Text passage >>
┌──

Thursday, May 27, 2004

I just got a call from Becky who was doing some shopping at the I-35/Parmer Target.  They are opening a new Freebirds in that shopping center!  Location is no longer an issue in the great Freebirds vs. Chipotle debate.  This one is about the same drive time from our house as the nearest Chipotle.

The website says it's opening on June 7th! whoo hoo!  Of course, it will be mobbed for the first month.

posted on Thursday, May 27, 2004 9:37:47 AM (Pacific Standard Time, UTC-08:00)  #    Comments [2]
 Wednesday, May 26, 2004

I got my installation kit for voice over IP for my home phone last night.  It's pretty awesome.  My home phone number doesn't get switched over until Friday, so I can only make out-going calls.  All incoming calls still go through the old system.

The hardware they sent is just a D-Link 1120M that's specialized for the service.  It's basically a single-port NAT firewall that you put between your cable/DSL-modem and the rest of your LAN infrastructure.  If you're serving external service like a web site (like this one) then you have to delve into the configuration (which sucks compared to my Linksys router) to allow incoming traffic to successfully traverse the “double-NAT”.  If the D-link had a DMZ option, it would be perfect, but it doesn't, so you have to forward ports on both routers. I plugged in an old phone and made a couple of calls last night, and there was absolutely no perceivable difference in operation between it and a regular phone line.  Not thinking, I rebooted the router while I was talking to my dad, which of course ended our conversation.  That was pretty funny.  It just completely slipped my mind that I was not on a regular phone line.

The service lets you do awesome stuff like:

  • Unlimited long-distance
  • Have your voice mail sent to you in an email, or check it via the web, or send alert emails to let you know you have voice mail
  • Forward your calls to multiple locations and have them ring all at once, or in sequence
  • Schedule “do not disturb time“ when your phone will not ring (with an exception process for emergencies)
  • plus lots more I can't think of

And it costs much less than we've been paying for our home phone service.  This is starting to sound like a commercial, but I'm just excited about it.  If you're paying more than $40 for your home phone service, let me know and I'll send you a referral so we can both reap the rewards.

posted on Wednesday, May 26, 2004 10:22:46 AM (Pacific Standard Time, UTC-08:00)  #    Comments [4]
 Tuesday, May 25, 2004

I just got an email from Adobe touting the new features of Premiere Pro 1.5.  One of the features I'm really excited about is native support for my Panasonic DVX100's 24p and 24pa modes.  If done correctly, it would really reduce the number of steps in my 24p editing pipeline.  It's got a pretty compelling upgrade price of $99.  I haven't decided to get it.  I'd like to line up a specific project to use it on before I spring for it.

I haven't had the opportunity to try out Vegas Video, but one of the selling points there was the 24p support.  This may turn the tide a bit.

posted on Tuesday, May 25, 2004 8:43:35 AM (Pacific Standard Time, UTC-08:00)  #    Comments [0]

That sounds like a good band name.

└──

Written instruction 1 >>
Reproduce the passage of the blog posts starting with "I got my installation" and going on through "the old system.".
Written instruction 2 >>
Summarize the blog posts in three sentences.
Written instruction 3 >>
In the blog posts, what hardware came in the voice over IP installation kit?

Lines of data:
┌──

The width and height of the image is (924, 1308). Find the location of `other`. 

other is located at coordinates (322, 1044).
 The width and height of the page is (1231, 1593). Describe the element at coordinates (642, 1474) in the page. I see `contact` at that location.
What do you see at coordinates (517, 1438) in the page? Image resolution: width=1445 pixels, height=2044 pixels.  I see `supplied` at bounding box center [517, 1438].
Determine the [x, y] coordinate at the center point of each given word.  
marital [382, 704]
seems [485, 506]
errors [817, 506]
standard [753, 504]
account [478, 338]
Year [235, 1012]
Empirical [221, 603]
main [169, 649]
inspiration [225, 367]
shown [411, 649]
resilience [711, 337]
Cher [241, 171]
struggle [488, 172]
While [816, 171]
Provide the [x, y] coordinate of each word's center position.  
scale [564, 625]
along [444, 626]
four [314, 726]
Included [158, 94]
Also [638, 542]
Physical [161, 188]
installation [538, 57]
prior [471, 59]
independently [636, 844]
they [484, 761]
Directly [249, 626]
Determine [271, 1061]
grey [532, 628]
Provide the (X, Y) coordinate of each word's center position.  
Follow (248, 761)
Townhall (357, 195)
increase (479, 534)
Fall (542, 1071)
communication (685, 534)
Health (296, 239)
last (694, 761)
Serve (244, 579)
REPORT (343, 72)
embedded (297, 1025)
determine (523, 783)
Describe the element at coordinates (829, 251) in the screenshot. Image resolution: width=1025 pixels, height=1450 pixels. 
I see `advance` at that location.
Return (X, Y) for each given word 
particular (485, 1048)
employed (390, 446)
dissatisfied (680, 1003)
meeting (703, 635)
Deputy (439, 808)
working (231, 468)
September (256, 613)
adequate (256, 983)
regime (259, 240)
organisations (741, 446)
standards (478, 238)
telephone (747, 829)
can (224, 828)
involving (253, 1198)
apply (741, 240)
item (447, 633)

└──

Written reply 1 >>
I got my installation kit for voice over IP for my home phone last night.  It's pretty awesome.  My home phone number doesn't get switched over until Friday, so I can only make out-going calls.  All incoming calls still go through the old system.

Written reply 2 >>
A new Freebirds is opening on June 7th in the shopping center with the I-35/Parmer Target, about the same drive time from the writer's house as the nearest Chipotle. The writer has received a voice over IP installation kit for home phone service, which includes a D-Link 1120M, and praises the service's features and lower cost. An email from Adobe about Premiere Pro 1.5 points to native support for the Panasonic DVX100's 24p and 24pa modes, but the writer has not yet decided on the $99 upgrade.

Written reply 3 >>
A D-Link 1120M specialized for the service.